HOW TO COMPLETE THIS TASK
Provide the number of lines in the material containing the word "computer", with nothing added.

EXTRACTED DATA
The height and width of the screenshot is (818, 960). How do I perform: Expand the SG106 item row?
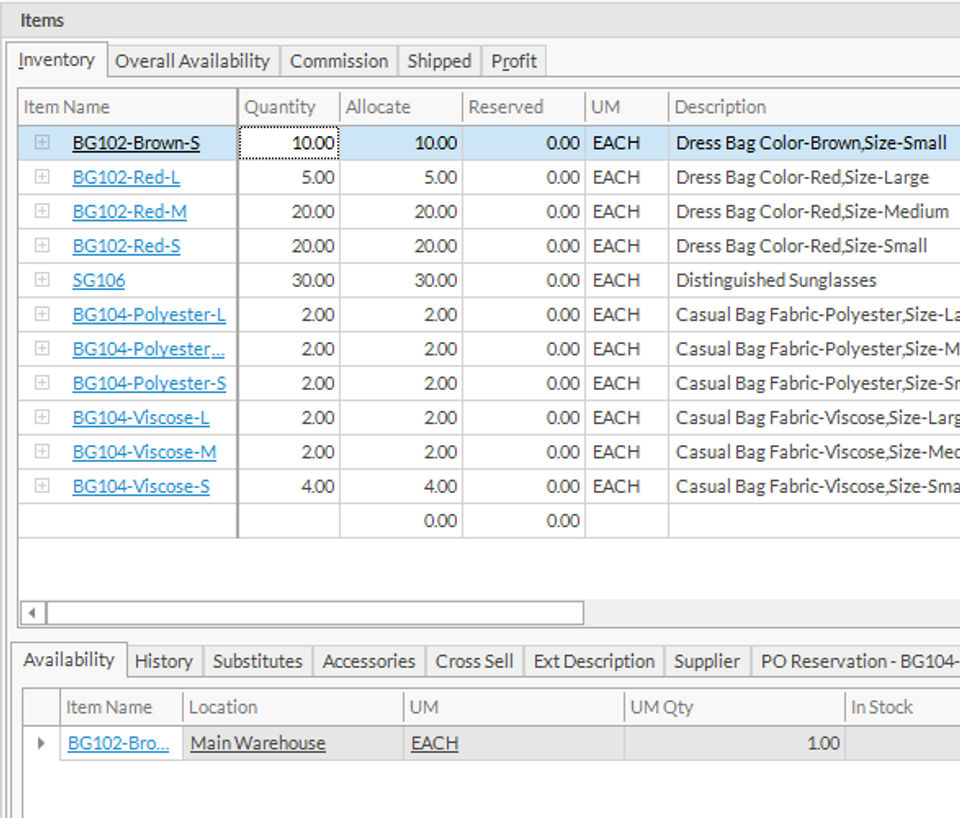coord(42,280)
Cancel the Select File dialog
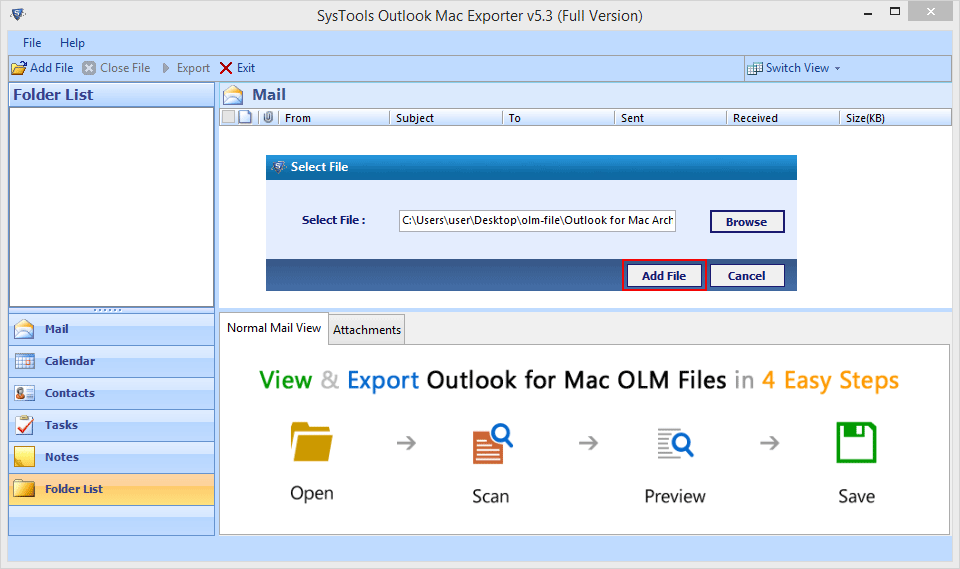Screen dimensions: 960x569 (x=746, y=276)
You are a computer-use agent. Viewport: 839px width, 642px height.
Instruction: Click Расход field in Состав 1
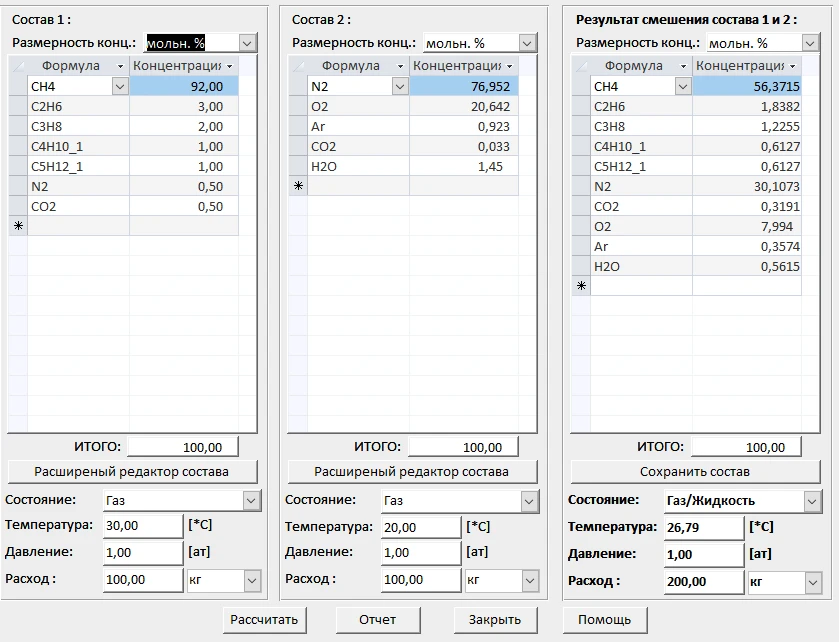143,580
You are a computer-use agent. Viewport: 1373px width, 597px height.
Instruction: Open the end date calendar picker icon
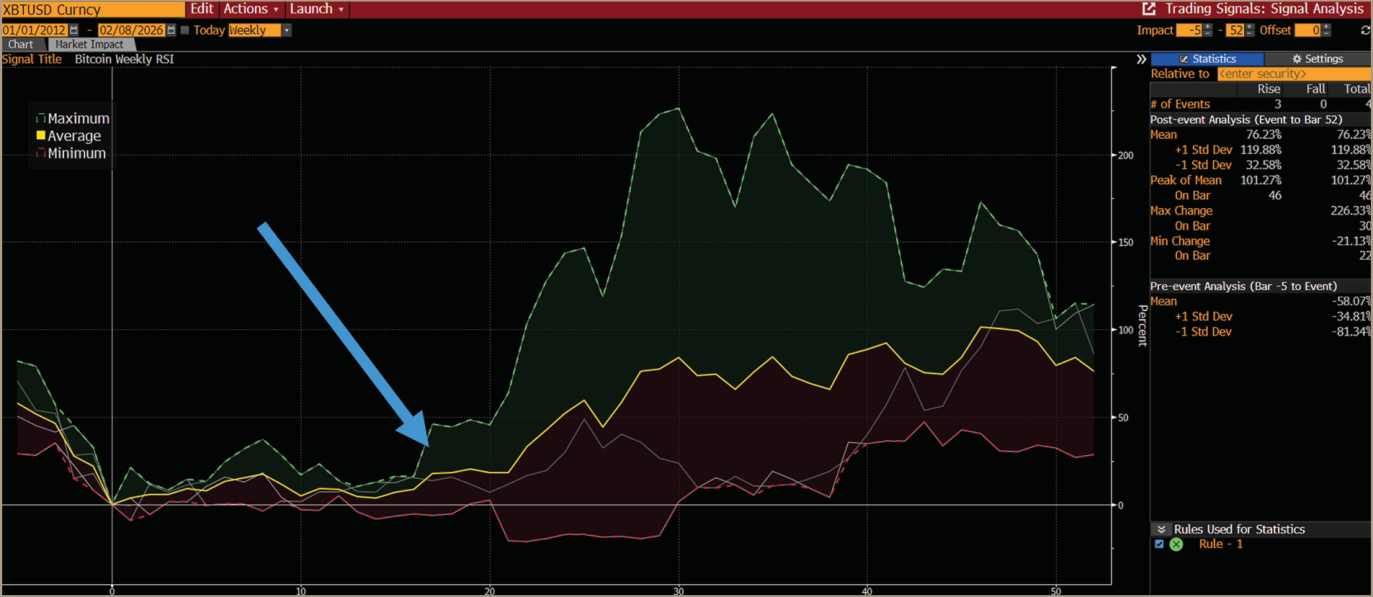tap(171, 30)
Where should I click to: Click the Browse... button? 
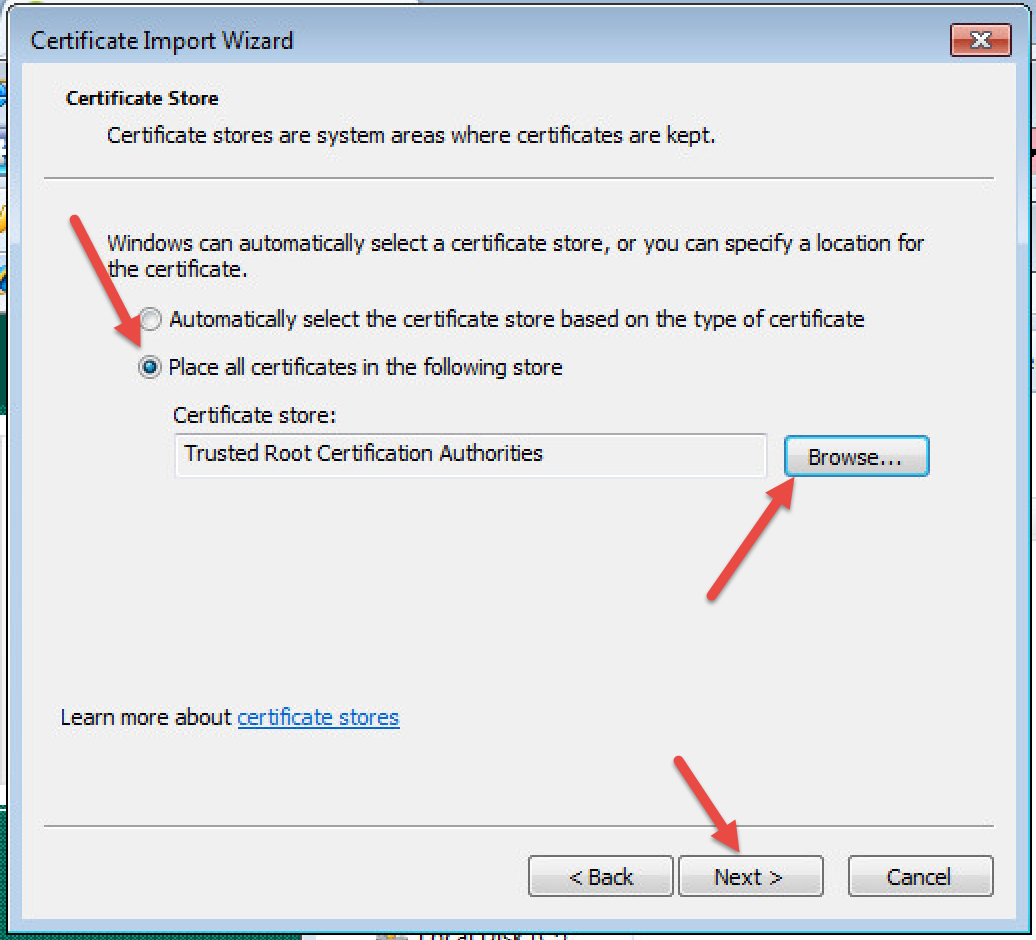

TASK RESPONSE
2